I now found myself painfully conscious of Drew Preston, I was impatient of the solitude she made for herself, it seemed to me a slight. I found myself waiting upon her, waiting for her attention, which I wanted very badly but would not abase myself to demand. I was at this point up to her profile. The heat of the hike had matted her hair off her forehead and I saw the whole line of it, a bone-white curve smooth as sculpture. The sun’s rays coming up off the boulders allowed me to see through the transparency of her eye to the green oval iris with its golden lights which blurred into radiance, and the whole orb seemed to magnify and I realized she was crying. She cried silently, staring through her tears, and she licked the tears at the corner of her mouth. I turned away as you do in intimate and uninvited witness of a terrible emotion. And only then did I hear her sniff and drink it in, like a normal sniveling human being, and she asked me in a choked voice to tell her how Bo Weinberg died.
I didn’t want to talk about it any more than I do now but I did and so I will, this was the time I told it so now I have to tell it again.
“He sang ‘Bye Bye Blackbird.’”
She stared at me with the water roaring and the rainbow shimmering below us. She didn’t seem to understand.
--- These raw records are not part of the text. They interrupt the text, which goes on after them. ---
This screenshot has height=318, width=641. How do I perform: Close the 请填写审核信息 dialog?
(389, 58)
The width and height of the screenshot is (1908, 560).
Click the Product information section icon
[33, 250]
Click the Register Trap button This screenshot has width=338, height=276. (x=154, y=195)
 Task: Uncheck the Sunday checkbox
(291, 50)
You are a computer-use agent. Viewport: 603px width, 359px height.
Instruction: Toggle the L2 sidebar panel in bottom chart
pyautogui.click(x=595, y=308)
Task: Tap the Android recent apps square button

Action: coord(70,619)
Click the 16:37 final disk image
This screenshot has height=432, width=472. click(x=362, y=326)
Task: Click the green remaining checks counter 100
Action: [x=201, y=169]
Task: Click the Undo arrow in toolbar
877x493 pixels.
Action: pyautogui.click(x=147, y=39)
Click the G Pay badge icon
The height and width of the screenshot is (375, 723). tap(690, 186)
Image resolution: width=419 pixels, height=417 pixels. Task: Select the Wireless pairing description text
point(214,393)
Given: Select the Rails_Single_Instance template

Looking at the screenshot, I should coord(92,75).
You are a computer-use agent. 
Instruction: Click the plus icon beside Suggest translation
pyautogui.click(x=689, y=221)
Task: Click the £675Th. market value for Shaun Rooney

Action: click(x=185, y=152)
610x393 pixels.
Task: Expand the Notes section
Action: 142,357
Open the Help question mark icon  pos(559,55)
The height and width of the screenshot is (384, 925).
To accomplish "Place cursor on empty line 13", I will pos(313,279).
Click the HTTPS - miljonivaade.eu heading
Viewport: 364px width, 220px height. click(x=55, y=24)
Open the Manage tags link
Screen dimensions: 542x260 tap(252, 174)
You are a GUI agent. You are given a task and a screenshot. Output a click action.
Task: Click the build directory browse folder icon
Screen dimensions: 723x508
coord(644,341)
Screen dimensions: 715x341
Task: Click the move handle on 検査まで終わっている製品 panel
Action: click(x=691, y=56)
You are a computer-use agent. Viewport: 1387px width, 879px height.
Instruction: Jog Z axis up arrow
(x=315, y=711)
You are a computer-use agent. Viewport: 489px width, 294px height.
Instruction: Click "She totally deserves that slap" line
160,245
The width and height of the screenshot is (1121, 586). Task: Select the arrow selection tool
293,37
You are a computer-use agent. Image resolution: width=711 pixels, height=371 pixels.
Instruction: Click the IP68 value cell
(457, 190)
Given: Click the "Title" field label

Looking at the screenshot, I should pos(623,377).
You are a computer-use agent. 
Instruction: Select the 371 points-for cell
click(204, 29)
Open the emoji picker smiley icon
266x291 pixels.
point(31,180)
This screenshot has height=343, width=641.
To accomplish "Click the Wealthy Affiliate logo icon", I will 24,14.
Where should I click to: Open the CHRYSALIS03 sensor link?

“‘Pack up all my care and woe, here I go, singing low, bye bye
blackbird,’” I said. “It’s a famous song.” And then, as if I thought I couldn’t make it more clear, I sang to her:
“‘Make my bed and light the light,
I’ll arrive
Late tonight
Blackbird, bye bye.’”
ELEVEN
H
e begins humming it early on while Mr. Schultz is down below with her, and I stand halfway between the upper decks hooked by my heels and my elbows on the bolted ladder, which rises vertically and falls vertically as the tugboat rides the waves or drops between them. And it is as if Bo has heard it in the throbbing of the engine or a phrase of the wind, in the way that mechanical or natural rhythms around us take on the character in our minds of a popular song. He raises his head and tries to square his shoulders, he seems to have found strength from the distraction of singing, the assumption of your control in song, as when you hum while you are busy with some work of quiet concentration, and his wits were somewhat recovered, he cleared his throat and sang a bit louder now but still wordlessly, and he only stopped in order to look as much behind him as he could, and not seeing but feeling I was there he called to me, hey kid, c’mere, talk to old Bo, humming again while he waited confidently for me to appear in front of him. And I didn’t want to become any closer to this situation than I already was in the same deckhouse as this dying man, his state seemed to me contaminating, I did not want any part of his experience, neither its prayers nor appeals or plaints or last requests, I did not want to be in his eyes in his last hour as if then something of my being
would go down with him into the sea, and that is not a pretty thing to confess but it was the way I felt, entirely estranged, being no saint, nor priest of absolution, nor rabbi of consolation, nor nurse of ministration, and not wanting to participate in any conceivable way with anything he was going through, not even as a looker-on. And so of course I had no alternative but to come down from the ladder and stand on the rolling deck where he could see me.